In regards to anxiety, I find myself with a lot of anxiety around my medical certification that enables me to fly for the airlines. The FAA is absolutely anal about blood pressure. Whenever I go to have the physical, I work myself up into a tizzy and the BP goes through the roof. This time I was armed with my slow breathing technique. The first reading was 155 over something and the second one was 135 over something. I was not brave enough to ask for a third reading. I was slow breathing the entire time. The interesting thing was that during the EKG, my heart rate was 57bpm. A few other parameters were elongated as well. Bottom line is that I know anxiety is hard to crack. I am still new to this slow breathing and hoping that it will eventually crack that nut.

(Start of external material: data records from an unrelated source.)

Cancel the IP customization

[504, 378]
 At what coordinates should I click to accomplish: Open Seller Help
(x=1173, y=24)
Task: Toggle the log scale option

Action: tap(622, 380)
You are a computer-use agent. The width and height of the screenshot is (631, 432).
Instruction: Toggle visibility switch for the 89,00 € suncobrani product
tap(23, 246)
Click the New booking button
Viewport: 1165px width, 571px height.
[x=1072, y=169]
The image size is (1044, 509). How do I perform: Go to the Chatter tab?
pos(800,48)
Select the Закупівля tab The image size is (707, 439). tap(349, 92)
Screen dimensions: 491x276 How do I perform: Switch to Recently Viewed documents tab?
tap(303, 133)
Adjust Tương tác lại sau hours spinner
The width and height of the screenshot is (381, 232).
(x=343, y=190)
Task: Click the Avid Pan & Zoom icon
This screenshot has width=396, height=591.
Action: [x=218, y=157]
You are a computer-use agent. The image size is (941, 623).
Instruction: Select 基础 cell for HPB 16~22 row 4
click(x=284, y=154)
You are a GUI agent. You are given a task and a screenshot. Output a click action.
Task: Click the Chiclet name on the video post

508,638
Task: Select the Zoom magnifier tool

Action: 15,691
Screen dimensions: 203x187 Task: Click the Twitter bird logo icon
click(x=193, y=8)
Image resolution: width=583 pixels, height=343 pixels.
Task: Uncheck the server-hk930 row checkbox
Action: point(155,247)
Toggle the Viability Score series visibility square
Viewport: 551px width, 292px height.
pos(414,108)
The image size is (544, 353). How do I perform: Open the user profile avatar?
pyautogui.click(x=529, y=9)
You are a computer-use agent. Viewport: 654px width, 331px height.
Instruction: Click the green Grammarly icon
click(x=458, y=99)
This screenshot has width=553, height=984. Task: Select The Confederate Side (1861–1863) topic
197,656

Very good and thanks for the reminder. I will try the slow breathing in the morning when I have an appointment with my oncologist as I now have white coat syndrome and blood pressure is high when in any doctor’s office.
Some might enjoy trying out these excercises for OSA I found. I have tried them a couple of nights and not sure if they work but thought them worth a try.
I wear a O2 ring which buzzs if I drop below a cetain number as I have just discovered my problem along with afib and change sleep positions. It also records your heartrate and O2 levels throgh the night. I will try the tape as i always have a dry mouth and get up during the a night.